Exploring positive and negative empathic behavior in beginner violin-group players

Annamaria Minafra

Abstract


Introduction. This paper reports a case study exploring the effects of musical movement games and kinaesthesia on empathic behaviour with young violinists taking group lessons in an Italian state primary school.

Aim. The aim is to explore how movement games develop empathic behavior during violin-group session with beginners.

Background. The interest in this topic comes from the fact that most learning occurs in social contexts and empathy (Deitch Feshbach, Feshbach, 2011) has an important role in this learning process. Empathy is defined as the skill to share and understand others’ emotions by also involving cognitive ability. In the Husserlian phenomenology and social neuroscience, imitation and embodied simulation are considered fundamental in developing empathy (Gallese, 2009). Moreover, empathy could underlie motivation in carrying out group activities (Stompe, Ritter, Northoff, 2010).

Methods. The participants were 24 children all from fourth-year Italian primary state school. Due to the lack of sufficient space and instruments, they were divided into 2 groups. Both groups imitated the violin teacher and learned the same songs through movement by memory and then played them on the violin. The monitored variables were movement and children’s behavior. Qualitative methods were adopted including observation, focus group interviews, questionnaires, audio-visual material, and children’s drawings.
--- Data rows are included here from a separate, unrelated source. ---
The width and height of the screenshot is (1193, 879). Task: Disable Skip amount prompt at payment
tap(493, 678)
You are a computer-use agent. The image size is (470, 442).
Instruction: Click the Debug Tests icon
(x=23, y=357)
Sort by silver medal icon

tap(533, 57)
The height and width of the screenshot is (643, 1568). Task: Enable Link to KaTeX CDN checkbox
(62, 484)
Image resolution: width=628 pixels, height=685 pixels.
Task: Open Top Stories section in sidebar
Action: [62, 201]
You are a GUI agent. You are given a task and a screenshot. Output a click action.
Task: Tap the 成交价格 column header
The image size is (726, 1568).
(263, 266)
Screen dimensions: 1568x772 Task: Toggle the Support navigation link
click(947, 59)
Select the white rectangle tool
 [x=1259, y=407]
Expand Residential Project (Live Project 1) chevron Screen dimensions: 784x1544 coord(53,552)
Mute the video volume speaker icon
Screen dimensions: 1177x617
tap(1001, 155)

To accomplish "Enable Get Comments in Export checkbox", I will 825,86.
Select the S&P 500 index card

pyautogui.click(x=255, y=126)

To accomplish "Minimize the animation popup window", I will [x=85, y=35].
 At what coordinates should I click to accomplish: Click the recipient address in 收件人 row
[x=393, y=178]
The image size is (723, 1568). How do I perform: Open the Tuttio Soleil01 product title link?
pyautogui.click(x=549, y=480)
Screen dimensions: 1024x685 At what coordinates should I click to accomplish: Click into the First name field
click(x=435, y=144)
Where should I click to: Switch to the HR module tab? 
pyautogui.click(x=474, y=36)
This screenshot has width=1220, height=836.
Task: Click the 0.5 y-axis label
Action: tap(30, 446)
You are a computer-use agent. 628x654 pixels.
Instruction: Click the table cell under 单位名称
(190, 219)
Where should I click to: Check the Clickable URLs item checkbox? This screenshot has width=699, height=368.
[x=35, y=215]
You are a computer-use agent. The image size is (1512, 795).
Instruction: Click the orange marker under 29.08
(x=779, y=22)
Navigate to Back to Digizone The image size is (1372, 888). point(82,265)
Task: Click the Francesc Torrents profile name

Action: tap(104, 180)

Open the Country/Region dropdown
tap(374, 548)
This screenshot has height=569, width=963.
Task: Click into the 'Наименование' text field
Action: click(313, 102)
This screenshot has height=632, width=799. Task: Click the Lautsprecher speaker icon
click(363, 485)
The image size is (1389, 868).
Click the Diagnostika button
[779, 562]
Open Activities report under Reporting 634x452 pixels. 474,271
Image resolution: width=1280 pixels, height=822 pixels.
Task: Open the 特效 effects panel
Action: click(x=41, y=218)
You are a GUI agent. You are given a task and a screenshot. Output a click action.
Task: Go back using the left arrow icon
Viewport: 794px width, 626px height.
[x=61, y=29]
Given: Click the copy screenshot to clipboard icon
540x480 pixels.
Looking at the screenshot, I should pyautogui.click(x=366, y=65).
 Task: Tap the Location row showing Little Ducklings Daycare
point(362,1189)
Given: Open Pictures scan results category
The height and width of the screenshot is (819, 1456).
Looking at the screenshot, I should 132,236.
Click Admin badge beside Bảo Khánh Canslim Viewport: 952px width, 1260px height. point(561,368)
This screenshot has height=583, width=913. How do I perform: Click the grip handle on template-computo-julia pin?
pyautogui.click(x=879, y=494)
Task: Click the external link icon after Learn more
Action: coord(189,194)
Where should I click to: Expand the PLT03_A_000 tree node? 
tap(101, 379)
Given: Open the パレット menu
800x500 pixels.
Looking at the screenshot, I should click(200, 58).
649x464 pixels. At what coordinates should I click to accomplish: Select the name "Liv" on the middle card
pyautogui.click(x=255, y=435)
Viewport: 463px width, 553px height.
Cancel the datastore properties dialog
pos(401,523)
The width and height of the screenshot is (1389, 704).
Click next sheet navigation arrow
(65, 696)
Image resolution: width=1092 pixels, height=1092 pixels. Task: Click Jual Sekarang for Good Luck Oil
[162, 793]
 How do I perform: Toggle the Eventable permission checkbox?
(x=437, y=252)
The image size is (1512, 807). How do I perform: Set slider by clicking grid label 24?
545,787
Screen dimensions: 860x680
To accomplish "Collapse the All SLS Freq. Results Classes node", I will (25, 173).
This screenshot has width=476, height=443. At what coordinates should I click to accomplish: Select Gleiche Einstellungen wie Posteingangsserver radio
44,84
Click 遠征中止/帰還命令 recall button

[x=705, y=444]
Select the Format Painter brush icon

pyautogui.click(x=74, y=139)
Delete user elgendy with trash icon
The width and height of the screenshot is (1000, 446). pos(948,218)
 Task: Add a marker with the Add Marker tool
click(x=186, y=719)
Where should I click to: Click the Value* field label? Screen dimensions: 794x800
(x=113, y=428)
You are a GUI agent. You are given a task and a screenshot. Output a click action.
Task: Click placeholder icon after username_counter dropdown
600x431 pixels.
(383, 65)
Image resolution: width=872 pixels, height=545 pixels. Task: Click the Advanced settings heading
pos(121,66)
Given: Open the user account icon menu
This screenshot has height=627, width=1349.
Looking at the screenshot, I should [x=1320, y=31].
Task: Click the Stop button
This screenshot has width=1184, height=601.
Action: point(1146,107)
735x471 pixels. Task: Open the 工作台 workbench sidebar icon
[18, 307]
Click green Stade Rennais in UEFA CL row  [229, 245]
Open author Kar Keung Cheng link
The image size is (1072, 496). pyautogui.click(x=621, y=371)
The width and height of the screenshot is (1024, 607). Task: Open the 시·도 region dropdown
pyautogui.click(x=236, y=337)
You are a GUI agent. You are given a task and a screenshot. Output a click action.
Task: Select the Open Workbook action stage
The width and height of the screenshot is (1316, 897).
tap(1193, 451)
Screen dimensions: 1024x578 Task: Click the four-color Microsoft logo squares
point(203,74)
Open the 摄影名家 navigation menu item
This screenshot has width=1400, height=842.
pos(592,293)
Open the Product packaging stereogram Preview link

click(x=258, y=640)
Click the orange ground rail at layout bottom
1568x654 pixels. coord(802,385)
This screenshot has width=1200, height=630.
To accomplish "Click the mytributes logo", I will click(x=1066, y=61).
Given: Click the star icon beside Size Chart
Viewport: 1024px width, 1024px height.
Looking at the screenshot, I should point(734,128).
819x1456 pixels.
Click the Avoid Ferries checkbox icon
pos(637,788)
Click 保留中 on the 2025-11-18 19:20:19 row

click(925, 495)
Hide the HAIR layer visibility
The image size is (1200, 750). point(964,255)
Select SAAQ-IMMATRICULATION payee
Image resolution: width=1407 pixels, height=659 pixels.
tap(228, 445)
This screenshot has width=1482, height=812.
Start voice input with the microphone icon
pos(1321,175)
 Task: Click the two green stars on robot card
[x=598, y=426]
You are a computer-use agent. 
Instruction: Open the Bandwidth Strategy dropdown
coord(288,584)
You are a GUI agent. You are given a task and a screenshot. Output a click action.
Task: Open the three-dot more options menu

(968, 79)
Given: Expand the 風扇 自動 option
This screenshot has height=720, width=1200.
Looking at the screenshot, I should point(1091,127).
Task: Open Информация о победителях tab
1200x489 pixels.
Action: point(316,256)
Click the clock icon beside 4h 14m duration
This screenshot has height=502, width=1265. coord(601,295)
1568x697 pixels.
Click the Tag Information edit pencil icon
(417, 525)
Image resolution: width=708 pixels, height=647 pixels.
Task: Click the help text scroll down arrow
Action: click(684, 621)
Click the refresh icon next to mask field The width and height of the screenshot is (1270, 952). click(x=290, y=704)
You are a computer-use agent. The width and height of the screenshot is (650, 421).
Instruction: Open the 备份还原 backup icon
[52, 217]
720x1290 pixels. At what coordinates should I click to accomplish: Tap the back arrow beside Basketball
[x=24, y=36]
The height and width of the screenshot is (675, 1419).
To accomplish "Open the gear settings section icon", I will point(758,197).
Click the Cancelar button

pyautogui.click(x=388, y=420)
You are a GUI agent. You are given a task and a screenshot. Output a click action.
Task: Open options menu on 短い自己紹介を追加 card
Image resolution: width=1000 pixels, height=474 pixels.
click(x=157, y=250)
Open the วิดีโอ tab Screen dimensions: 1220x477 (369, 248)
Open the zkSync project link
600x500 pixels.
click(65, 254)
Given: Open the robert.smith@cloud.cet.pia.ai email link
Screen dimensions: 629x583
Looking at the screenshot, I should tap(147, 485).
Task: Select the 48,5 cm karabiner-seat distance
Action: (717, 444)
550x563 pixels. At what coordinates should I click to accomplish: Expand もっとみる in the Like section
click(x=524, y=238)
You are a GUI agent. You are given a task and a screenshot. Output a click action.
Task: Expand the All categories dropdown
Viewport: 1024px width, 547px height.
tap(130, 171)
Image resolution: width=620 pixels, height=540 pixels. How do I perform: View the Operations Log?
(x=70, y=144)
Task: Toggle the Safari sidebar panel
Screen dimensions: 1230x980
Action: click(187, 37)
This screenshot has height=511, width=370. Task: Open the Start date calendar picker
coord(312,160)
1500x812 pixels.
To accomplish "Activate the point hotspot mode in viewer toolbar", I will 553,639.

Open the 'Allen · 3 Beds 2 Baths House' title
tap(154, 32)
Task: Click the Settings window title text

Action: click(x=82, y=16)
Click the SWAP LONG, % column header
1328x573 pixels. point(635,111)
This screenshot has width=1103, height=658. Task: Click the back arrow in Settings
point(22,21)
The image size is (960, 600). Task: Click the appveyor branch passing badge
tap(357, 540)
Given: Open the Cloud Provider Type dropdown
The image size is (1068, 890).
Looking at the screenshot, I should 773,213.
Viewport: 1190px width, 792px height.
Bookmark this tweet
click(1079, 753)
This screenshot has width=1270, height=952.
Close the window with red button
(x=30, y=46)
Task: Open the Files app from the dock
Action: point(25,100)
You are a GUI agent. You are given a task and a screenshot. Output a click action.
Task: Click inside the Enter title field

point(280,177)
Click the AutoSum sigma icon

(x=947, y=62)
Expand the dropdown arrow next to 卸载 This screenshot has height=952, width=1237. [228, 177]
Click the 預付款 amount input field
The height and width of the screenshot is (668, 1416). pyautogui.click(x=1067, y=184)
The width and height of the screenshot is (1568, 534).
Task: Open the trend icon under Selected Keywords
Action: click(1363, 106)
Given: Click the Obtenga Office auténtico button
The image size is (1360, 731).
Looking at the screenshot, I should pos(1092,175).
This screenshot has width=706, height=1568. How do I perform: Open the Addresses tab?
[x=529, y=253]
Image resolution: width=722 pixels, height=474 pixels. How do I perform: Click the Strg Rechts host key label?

All the sessions were video-recorded. In focus group interviews, the phenomenological approach was employed to let children verbalize their impressions after engaging in musical activities through movements.

Results. Results showed that all the children imitated and simulated both their teacher and companions’ movements. It was observed that one group was influenced by a child who appeared to be the leader and contributed to developing negative empathic behavior in most of the sessions. The children from this group negatively assessed the violin course, expressing their opinions in the questionnaires and during the verbalization process they had in the 12th session. However, after the last session when all the children performed the songs they had learned on the violin in front of their parents and their companions, most of these children changed their minds, expressing a wish to continue the course.

Conclusions. Possible future implication of this study could investigate the correlation between empathy and movement activities in developing motivation when learning musical instruments in a group.